Por sua vez, a ONG Survival International, que defende os direitos dos povos indígenas ao redor do mundo, disse que nomear um missionário evangélico para comandar o departamento de índios isolados seria um "plano genocida".
"É como colocar uma raposa no galinheiro. É uma agressão, uma declaração de que eles querem entrar em contato com povos indígenas isolados à força, o que os destruirá. [...] É um plano genocida para a destruição total dos povos mais vulneráveis do planeta cuja sobrevivência está agora em risco", afirmou Sarah Shenker, ativista da Survival International, em nota.
Em 31 de janeiro, a Defensoria Geral da União (DPU) chegou a pedir que a presidência da Funai explicasse a possível nomeação de um ex-missionário para a chefia de índios isolados.

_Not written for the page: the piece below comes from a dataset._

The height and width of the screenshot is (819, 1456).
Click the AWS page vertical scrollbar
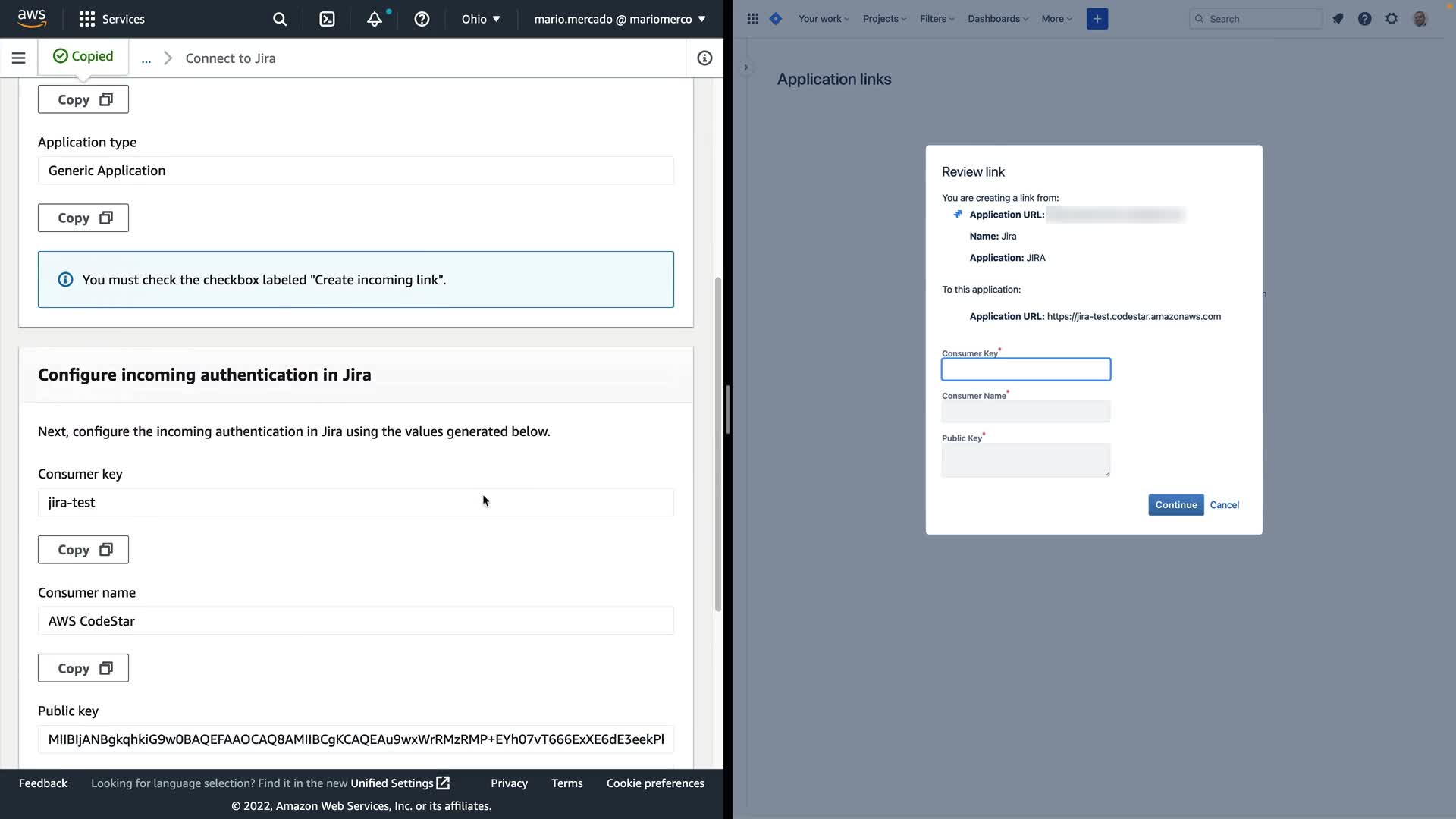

Servidores da Funai também expressaram preocupação. "É um cenário horrível, escatológico. Os servidores estão adoecendo. E quem denuncia esses abusos é ameaçado pela própria Funai com processos, etc. É um terror", disse um servidor do órgão, que pediu para não ter o nome revelado, em entrevista por telefone à DW Brasil.
Indígenas isolados do Brasil
No continente americano, o Brasil é o país com maior número de registros de povos indígenas isolados. Segundo a Funai, há atualmente cerca de 107 registros da presença de índios isolados em toda a Amazônia Legal. O órgão informa que esses números podem variar conforme a evolução dos trabalhos indigenistas em curso realizados pela própria fundação.
Desde a chegada dos portugueses, esses grupos escolheram viver longe das demais sociedades. Muitos, que fugiram das condições impostas por colonizadores e missionários, buscaram refúgio em locais remotos na Amazônia, onde permanecem até os dias atuais.
Em vigor desde 1987, a política de não contato respeita o direito à autodeterminação dos povos indígenas. Um órgão específico dentro da Funai foi criado para aplicar esse direcionamento, e resultou nas Frentes de Proteção Etnoambiental, bases que têm objetivo de monitorar e proteger a área habitada pelos grupos isolados.